One line to rule them all

One line to rule them all,
one line to find them.
One line to bring them all,
and in the function bind them.

The “One Line”:

if(!foo.nodeName) foo = document.getElementById(foo);

Imagine you make, borrow or steal a function that does “something” to a given element. The function is setup to require the ID of the element in question, so that you can do ye ole “getElementById” (gEBI from now on) on it to then do whatever spiffy thing you want to do to it.

But what if you already had already done a gEBI on this element, and the result of that is sitting in a variable just waiting to be used… why should you waste resources doing it all over again, and have a second variable with all the same information.

Or… reverse it. Your function is expecting a gEBI’d var but you pass just the ID. It won’t have the information it needs.

Enter the “One Line.” What the code does is check to see if the variable that was passed has an attribute (nodeName) of a gEBI’d variable (if(!foo.nodeName)). If it does then it goes merrily on it’s way. If it doesn’t, then it must have just been an ID so the line does a gEBI on it so we can do what we want to do to it (foo = document.getElementById(foo);). It sets the results of the gEBI to the same variable the ID was, so the code below it is none the wiser. Whichever thing you send to it, after this line you will have the same thing to work with.

Now granted… in a perfect world all your functions will be written ever so neatly and you will always remember what to send to them or it would always be one or the other. But since we are such a generous community, and are always sharing new ideas, I’m sure your .js files are a hodge podge of functions from various people, and even various scripts that you have written previously and pulled into a new one. The One Line levels the playing field.

So to sum up… this one line of code makes it so you don’t have to worry about what you send to your function. Either an ID or a gEBI’d var will work.

A really lame example of a function that changes your text to red:

function redText(theText){
   theText.style.color = "#f00";
}

In the above, it is looking for a gEBI’d variable to apply the style to. So it won’t work if you just pass the ID.

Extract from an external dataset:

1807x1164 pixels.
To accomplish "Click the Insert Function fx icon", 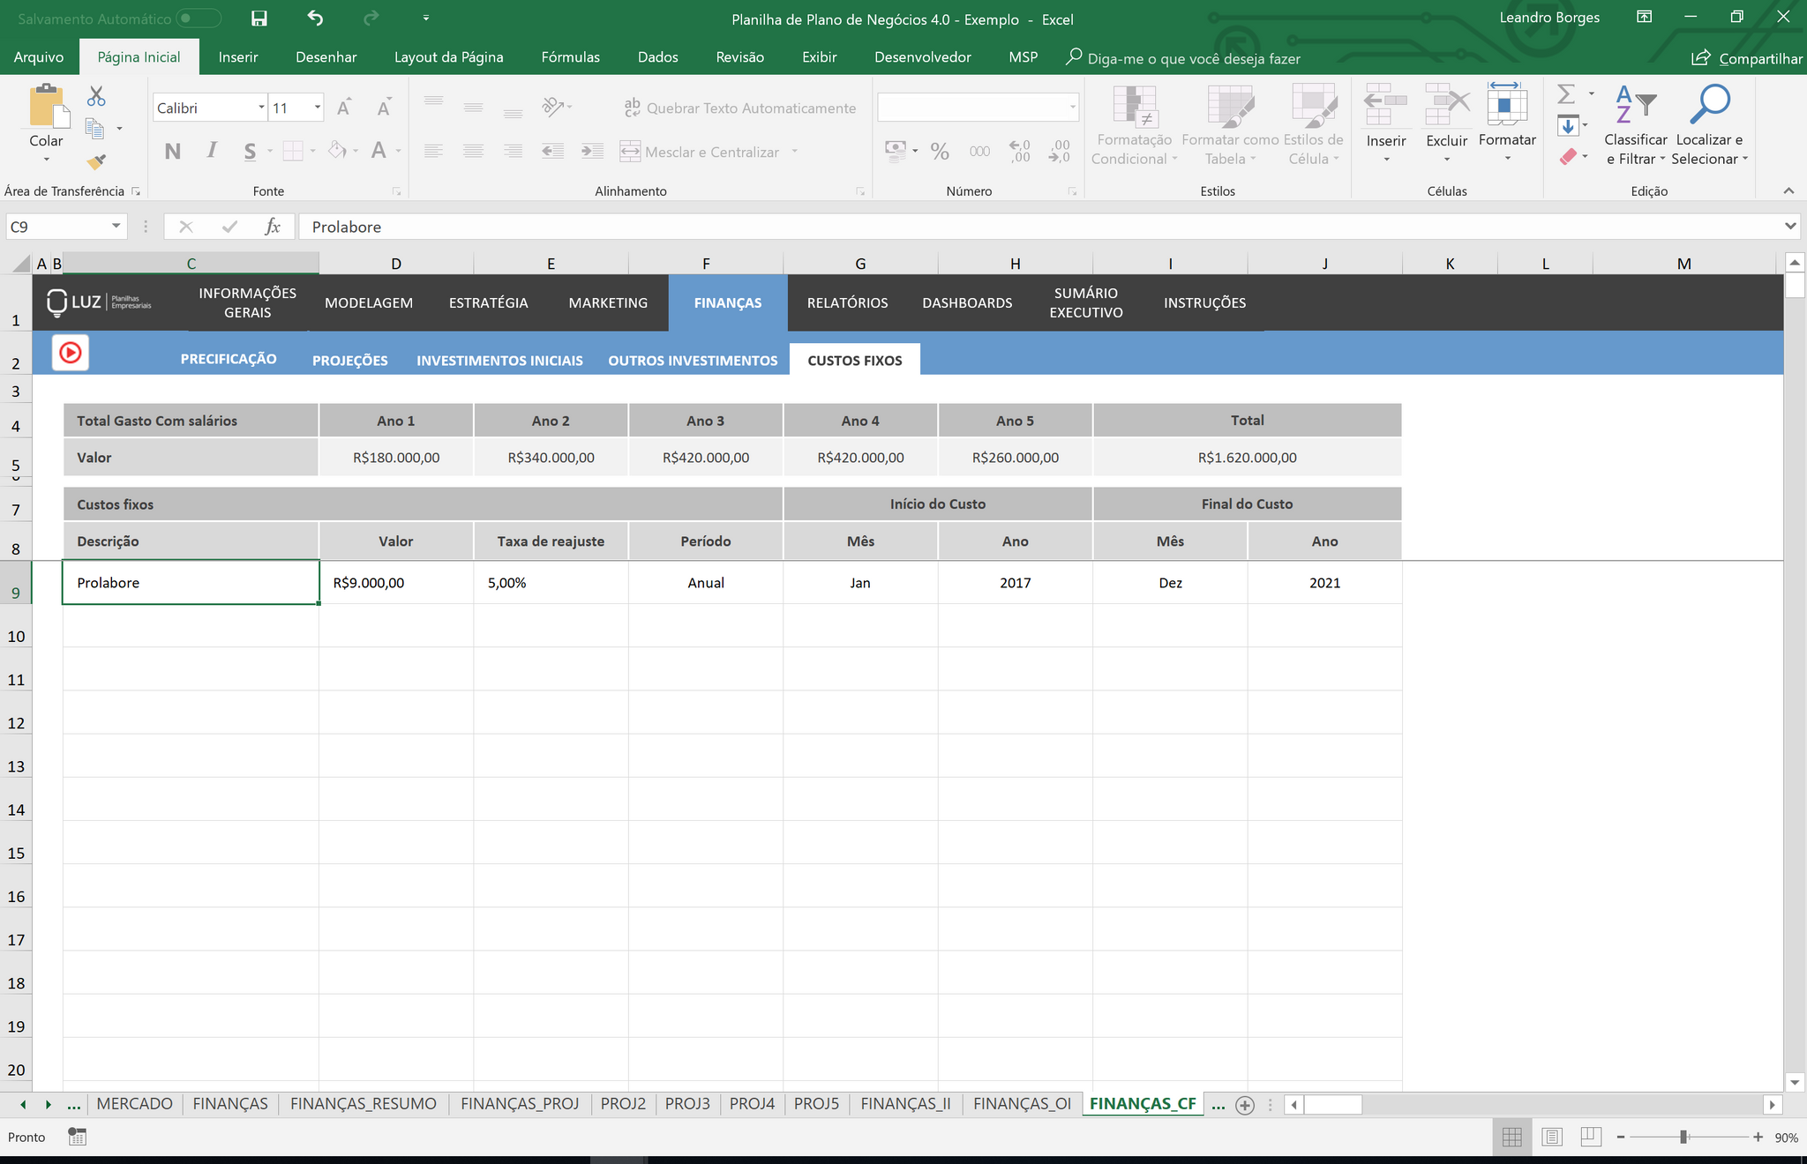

function redText(theText){
   if(!theText.nodeName) theText= document.getElementById(theText);
   theText.style.color = "#f00";
}

Using the One Line, it can now accept either an ID or a gEBI’d variable. Everyone is happy

One line to rule them all,
one line to find them.
One line to bring them all,
and in the function bind them.

Comments

  1. September 7th, 2004 | 8:58 am

    Good stuff man. I like it.

    Another way to do it (this is how I have done it recently) is to check & then assign like you do, but the check I do is a little different. I do a typeof() on the variable — if it returns ‘object’ then I must have the element, if it returns ‘string’ then I must just have the ID, if it returns ‘undefined’ then the variable has been initialized but not defined, or doesn’t exist at all.

    So the one line would look like:
    if(typeof(foo) != ’object’) foo = document.getElementById(foo);

    (Now that I look at it, I think it’s even longer doing it this way than how you do it.)
    Anyway, it’s just another way of doing the same thing. Thanks for the ‘one line’.